Throughout the passage through the nose plug, the air is in contact with the flexible member comprising an anti-microbial substance. Any infectious agents comprised in the air will thus be brought into contact with the anti-microbial substance and be inactivated. This aspect illustrates a much extended path for the air to flow through, since every second recess is on a position at the periphery that is opposite on the transverse diameter in relation to the recess on an adjacent plate. The recess 7 of the first plate and the recess 6 of the final plate and all the recesses there between are clearly seen in figure 4, i.e. the recess 7 of the first lowermost plate and the recess of every second plate counted from the first plate has the same reference number and the recess 6 of the uppermost final plate and every second plate counted from the final plate has the same reference number. This is valid when the number of plates is an even number (as shown in the aspects in figure 1 to 6), otherwise in the case were the number of the plates is uneven the recess of the first and the final plate will have the same reference number.

In the aspects of a nose plug seen in figure 1 to 6 the set of flexible members 2 comprising an anti-microbial substance is adapted to guide the flow of air entering the nostril in a serpentine or meandering like path. This is achieved when the nose plug is placed in a nostril. The air flow enters the nose plug 1 through the recess 7 of the lowermost plate 4, the air flow is then passing in the space 5 between two adjacent plates, i.e. the first and second plate, arriving at the opposite transverse diametrical end of the first plate, where the air flow is further guided through the recess 6 of the second plate. Thereafter the air flow is passing between two further adjacent plates, i.e. the second and third plate, arriving at the opposite transverse diametrical end of the second plate, where the air flow is further guided through the recess 7 of the third plate. And so on, until the air flow passes between the two uppermost plates and exits into the nostril through the recess 6 of the final plate.

In the aspect illustrated in figure 1 to 4 the number of the plates is 6 and in figure 5 and 6 the number of the plates is 8. The number of the plates may also be another number such as 7, 9 or 10. The number of the plates is preferably ranging from 4 to 12.

Figure 2 shows the nose plug of the aspect in figure 1 from above. As may be seen the plates 4 have an elliptical shape.
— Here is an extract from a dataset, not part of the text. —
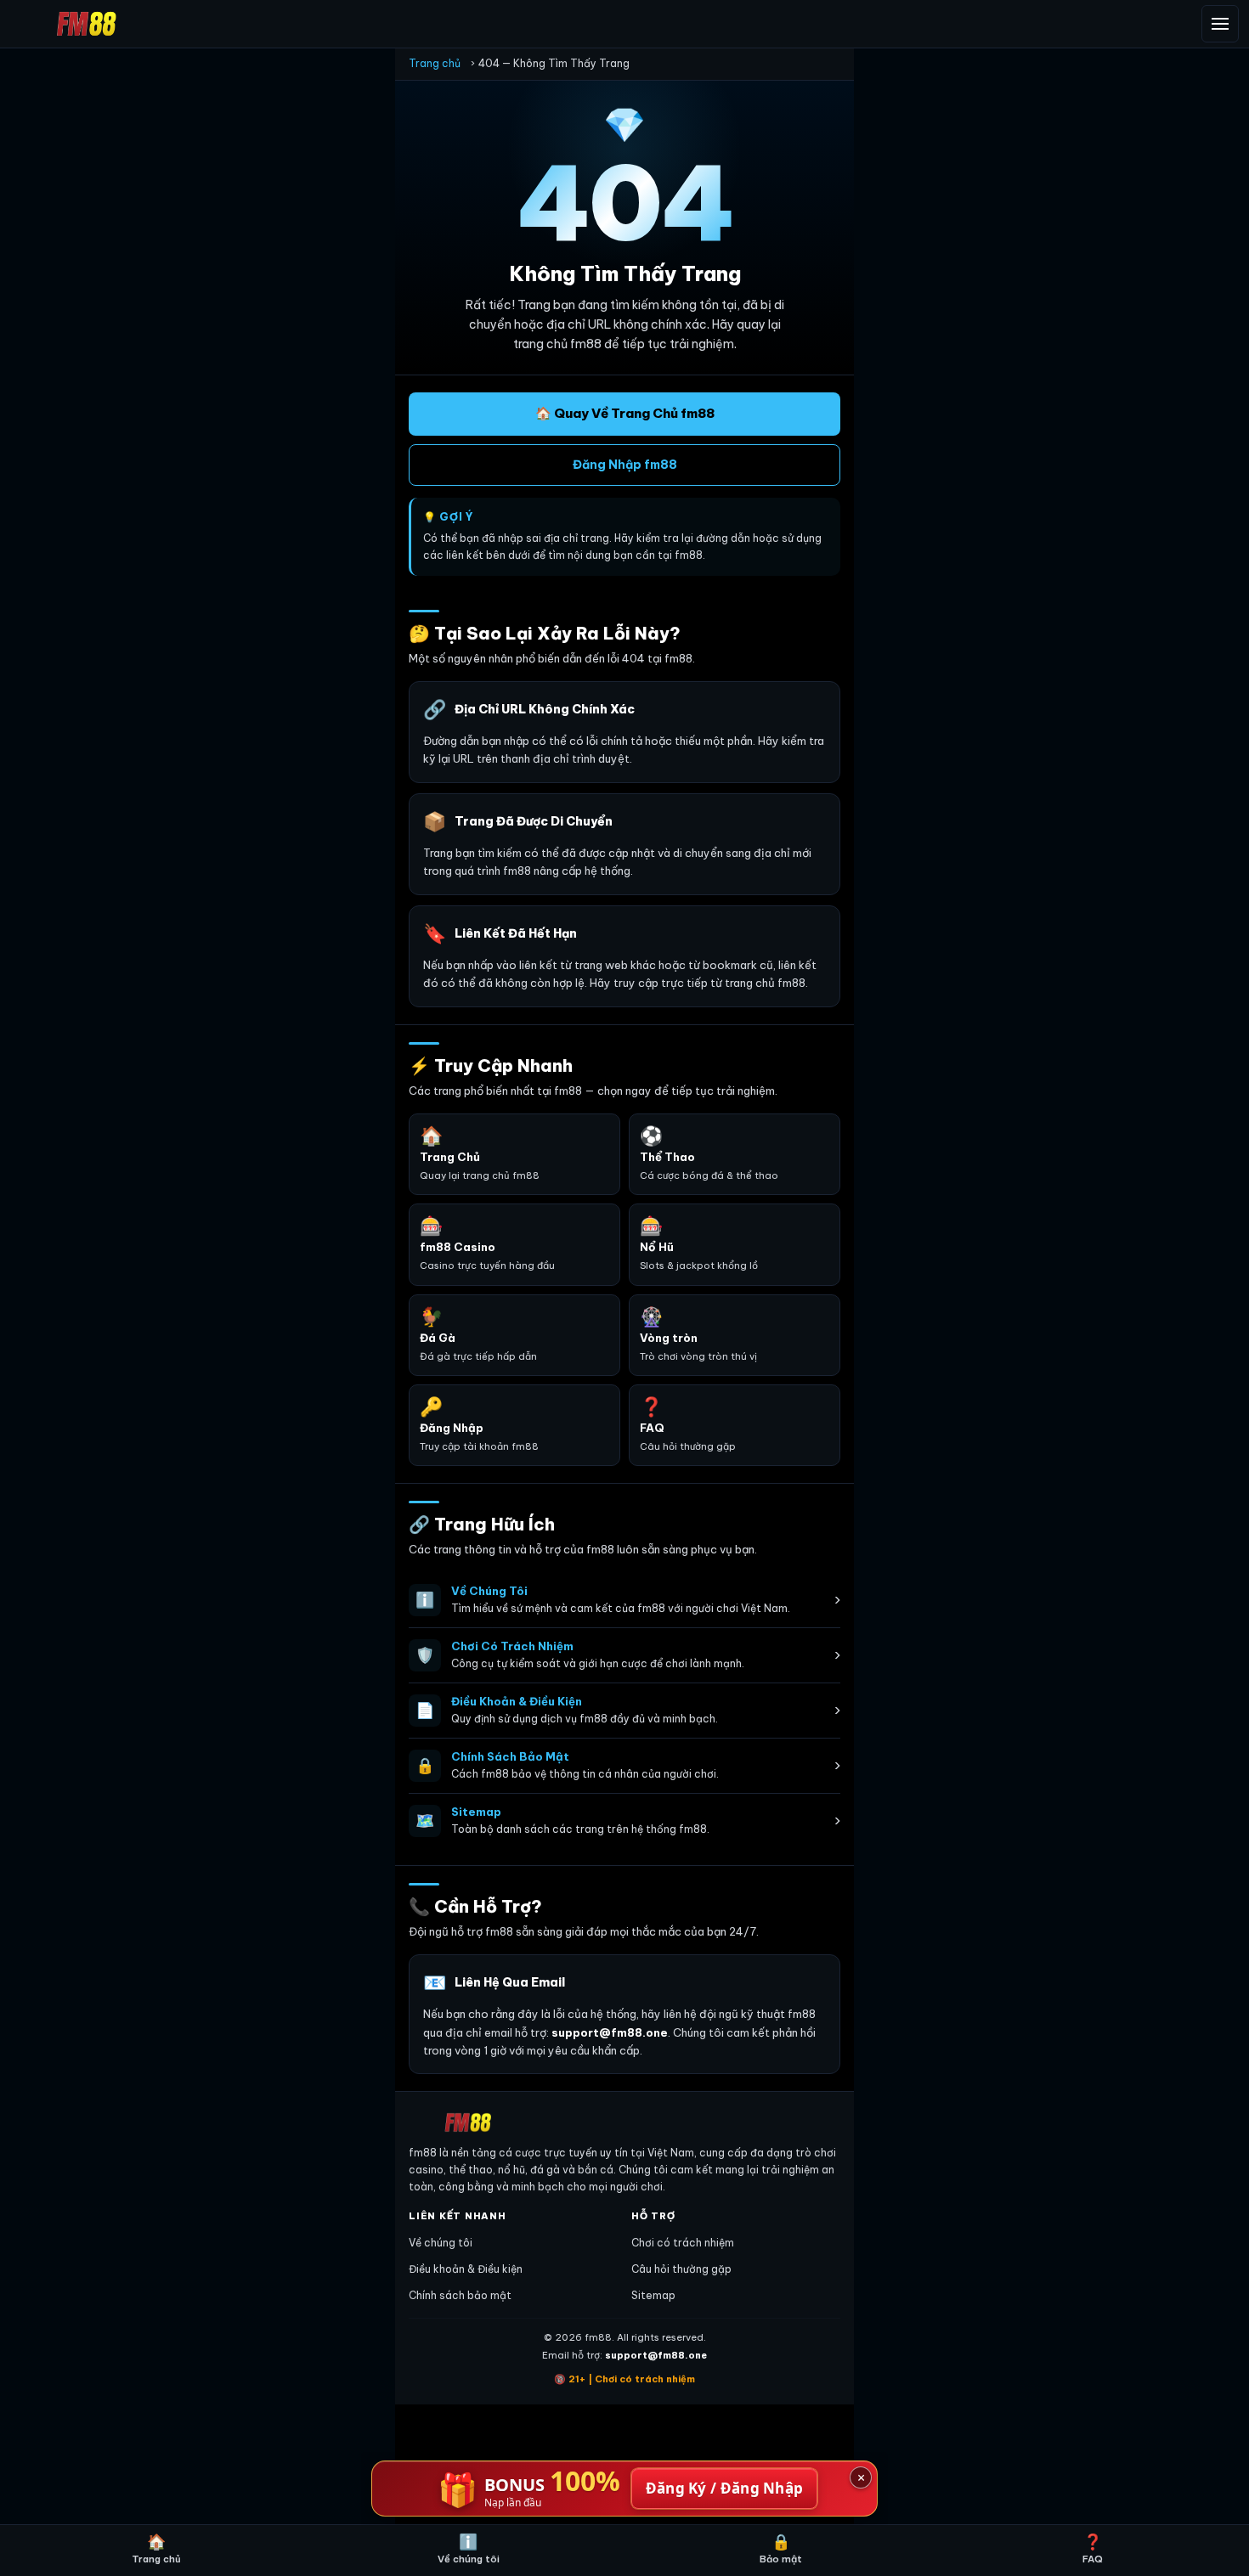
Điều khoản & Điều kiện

The final uppermost plate is the smallest (transverse diameter and conjugate diameter) and the plates in the middle, i.e. plate number four and/or five is/are the largest plate(s). The first plate is somewhat larger than the final plate. Seen from the first plate each further adjacent plate has somewhat larger diameters, until the fourth or fifth plate, thereafter each further adjacent plate has somewhat smaller diameters, i.e. from the first to the fourth or fifth plate the transverse and conjugate diameter increases for each plate, from the fourth or fifth plate to the final plate the transverse and conjugate diameter diminishes for each plate. The increase or the diminution of each adjacent plate may be linear, but may also progress irregularly.

In figure 2 are the lines A-A and B-B shown. The line A-A coincides with the conjugate diameter of the plates and line B-B coincides with the transverse diameter of the plates.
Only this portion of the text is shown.